# Supplied material:

================

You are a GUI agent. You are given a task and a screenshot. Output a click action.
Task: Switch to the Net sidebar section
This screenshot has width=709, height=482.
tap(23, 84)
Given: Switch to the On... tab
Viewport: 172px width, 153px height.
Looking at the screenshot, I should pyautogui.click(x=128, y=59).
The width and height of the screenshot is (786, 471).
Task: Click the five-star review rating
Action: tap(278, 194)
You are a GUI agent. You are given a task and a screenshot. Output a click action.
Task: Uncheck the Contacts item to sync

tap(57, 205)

================

Every line holding the string "Switch" should be copied here, so please find those lines in the data.

Task: Switch to the Net sidebar section
Given: Switch to the On... tab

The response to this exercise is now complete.